Liberate by growth


Indian Express, 5 April 2011


For every thousand boys in India, there are only 933 girls in the age group of children upto 6 years old. Blaming the failure of the health regulatory system in preventing female foeticide is a superficial response. The bias against the girl child is a much deeper disease. The child sex ratio is only a symptom of that disease. As long as the deeper problems remain with us, the preference for the male child, and his better care during childhood is likely to stay. These deeper problems are cultural, sociological and economic. Though increased literacy and GDP growth are not sufficient conditions to overcome them, they are necessary conditions. Increasing paid employment of women outside the home, or family farm, is a pre-condition for caring better for our daughters.

India is amongst the worst in the world in discriminating against girls. We do not want girls. If we don't kill them before they are born, then we neglect them after they are. A study on child mortality shows that while in the rest of the world, in the age group of one to five years, male and female children are equally likely to die from disease, in India (and in Pakistan and Bangladesh) girls are 30 to 50 percent more likely to die. The cause is sheer neglect. For example, it has been found that thirty three percent of girls with high fever or respiratory infection are more likely to remain untreated compared to boys.

Why is the girl child discriminated against? A number of studies have traced the preference for sons to either higher expected returns from the labour of male children or anticipated old-age support systems. The systematic neglect of daughters has been linked to the cost of marriage and dowry. Well being of girls is seen to improve where women have greater earning opportunities. This outcome is seen to be a rational investment (in terms of time and money) decision of parents as boys are expected contribute more to the household.

Amartya Sen has argued that two contrasting explanations have been offered to account for neglect of women.
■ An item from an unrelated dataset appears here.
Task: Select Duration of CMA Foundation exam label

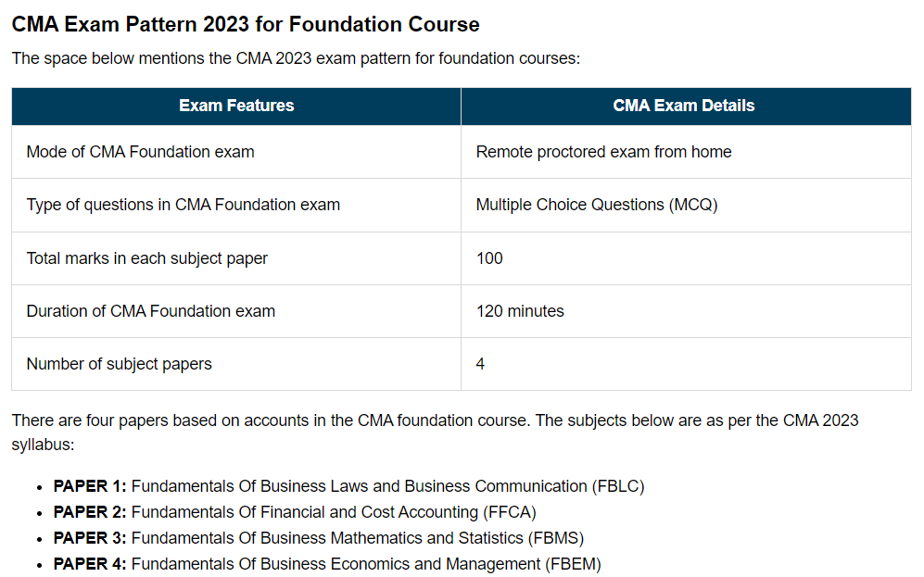Action: pyautogui.click(x=150, y=311)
While there is truth in both, he argues, none of them is adequate. The first emphasises cultural differences between the East and the West. Sex ratios in Japan bunk this explanation. Unlike most of Asia, sex ratios in Japan are similar to those in the US and in Europe. The rise of women to powerful political positions, and the relatively better electoral success of women in India, Pakistan and Bangladesh in contrast to the West, also does not support this view.

The economic development view emphasises a straight-forward simple relationship between GDP and the sex ratio. The main argument is that all countries with a bias against females are poor. If poverty was to explain the sex ratio then Sub-Saharan Africa should not have seen an excess of women as it does. Within India, Punjab and Haryana, the richer states, should have done better than Kerala, while the ratio is in favour of women. Similarly in China the sex ratio became worse after the economic reform and speeding up of economic growth. Looking at the results of India Census 2011, the same argument can be made. India has witnessed high per capita income in the last decade, yet its child sex ratio has worsened.
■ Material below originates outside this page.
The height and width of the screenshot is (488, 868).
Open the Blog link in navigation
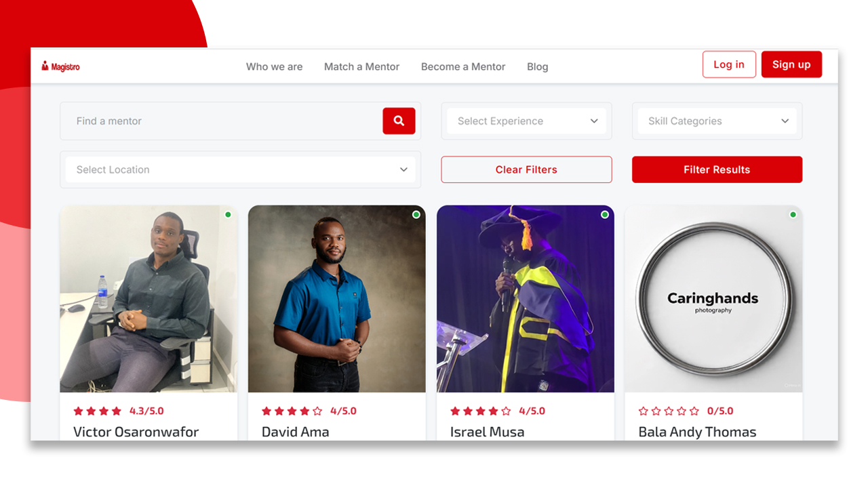point(538,66)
If simple GDP growth is not the story, what matters for explaning the discrimination against the female child? Sen argues that economic, social and cultural factors interact in a complex way to explain regional differences in the sex ratio. Empirical evidence suggests that working outside home for a wage has the biggest impact. First, outside employment for wages does not merely provide women with an income to make a living, and rely on themselves, it changes their social status giving them the role of a bread winner. This brings social respect, ouside experience, and less vulnerability. If this allows women to support their parents in their old age, it improves the way girls are treated at home. This change in social status does not come when women engage in housework or even work on family farms or family run enterprises. Even though the work is productive, but when it is not possible to separately recognise the contribution of a woman, her contribution does not have the same effect.
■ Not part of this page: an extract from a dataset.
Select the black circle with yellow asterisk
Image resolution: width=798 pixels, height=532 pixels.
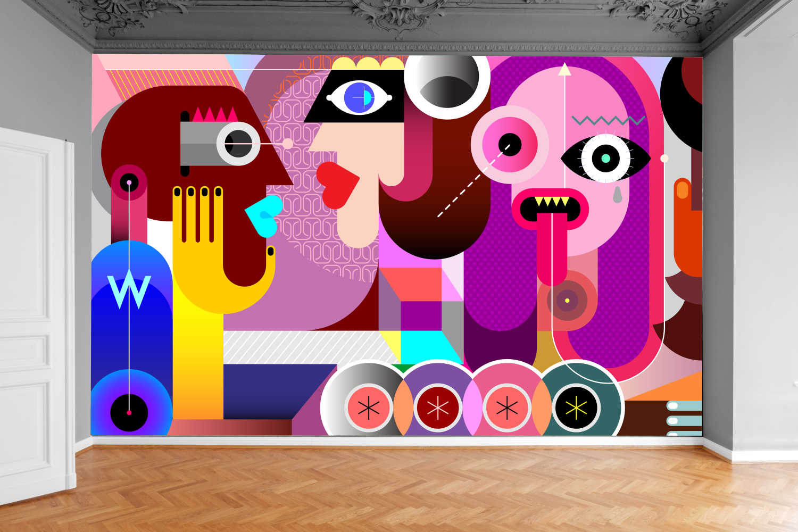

This helps explain the Chinese puzzle. Changes in Chinese agriculture that accompanied the reform made it difficult to delinate women's contribution to the family's farm. This increased the pro-male bias and helps explain worsening sex ratios despite higher GDP growth.

Worsening sex ratios can thus be addressed not by merely banning female foeticide but by far reaching measures which change the status of girls in the eyes of their parents. If discrimination against the female child is a rational response by investing parents, then the task is to reduce the bias in favour of the male child.

Government polices can help in changing the perception of parents by helping change in the opportunities for gainful employment of women. Better educated girls are more likely to get jobs. However, the problem in India is not limited to female education. Making the education system work is a challenge. The advances in enrolment are only a step in the right direction. The next task is to make sure children learn.

More jobs get created with GDP grows. A better a regulatory environment that encourages investment and brings about employment opportunities will bring jobs for men and women. Law and order and contract enforcement improve working conditions. For this India needs better governance.

When parents have no health insurance or old age pension, their dependence on their sons is greater. If the state helps develop and regulate old age security systems and health schemes, it can reduce the male bias. Even after these changes South Asia may take years to undergo the cultural and social changes that are necessary for a improving the status of women.

While it is important to improve the status of women in many small ways by giving them better legal rights and opportunities, the child sex ratio statistics should serve as a reminder of the unfinished agenda of economic reforms and better governance, without which daughters will continue to be neglected.